▶ Dataset entries:
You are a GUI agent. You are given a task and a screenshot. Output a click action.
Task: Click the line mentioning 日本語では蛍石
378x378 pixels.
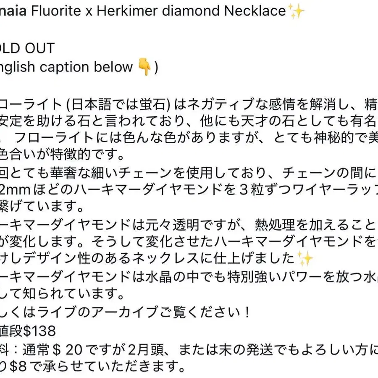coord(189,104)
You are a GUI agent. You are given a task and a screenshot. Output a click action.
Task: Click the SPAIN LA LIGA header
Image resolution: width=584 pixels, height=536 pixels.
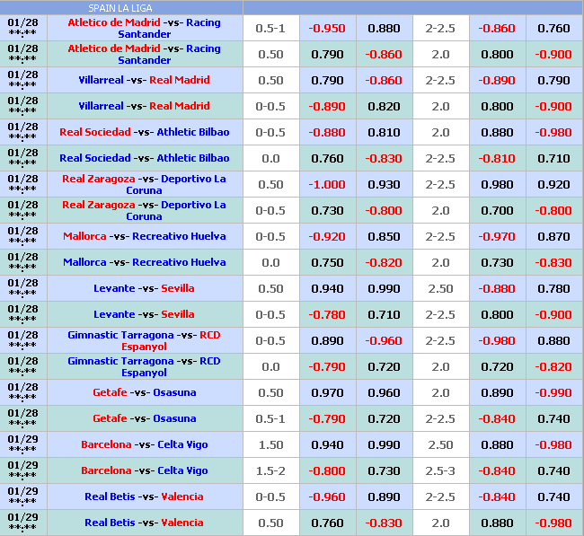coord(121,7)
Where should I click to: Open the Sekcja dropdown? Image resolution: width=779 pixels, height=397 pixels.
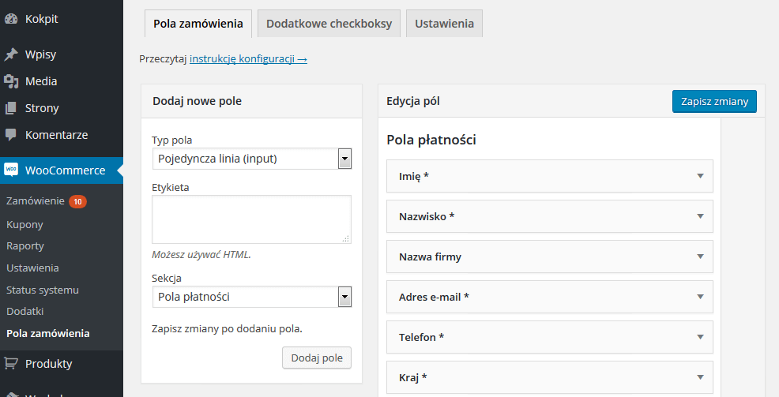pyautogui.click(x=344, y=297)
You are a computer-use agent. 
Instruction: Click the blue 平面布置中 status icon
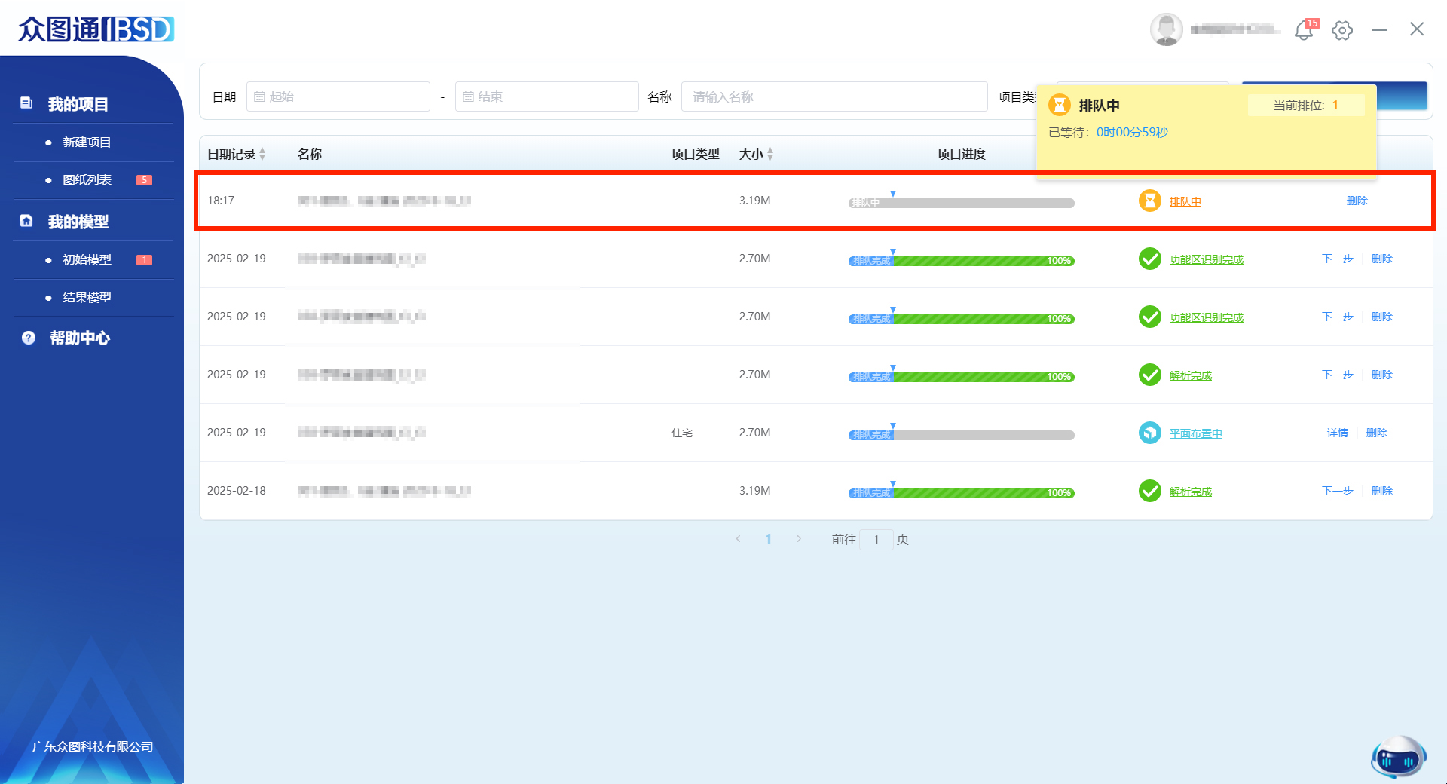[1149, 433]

▶ WHAT YOU SHOULD DO: For this exercise, transcribe the entries verbatim and skip all pictures.

▶ TASK ANSWER:
You are a GUI agent. You are given a task and a screenshot. Output a click action.
Task: Click the line mentioning 日本語では蛍石
378x378 pixels.
coord(189,104)
You are a GUI agent. You are given a task and a screenshot. Output a click action.
Task: Click the SPAIN LA LIGA header
Image resolution: width=584 pixels, height=536 pixels.
coord(121,7)
Where should I click to: Open the Sekcja dropdown? Image resolution: width=779 pixels, height=397 pixels.
pyautogui.click(x=344, y=297)
You are a computer-use agent. 
Instruction: Click the blue 平面布置中 status icon
[1149, 433]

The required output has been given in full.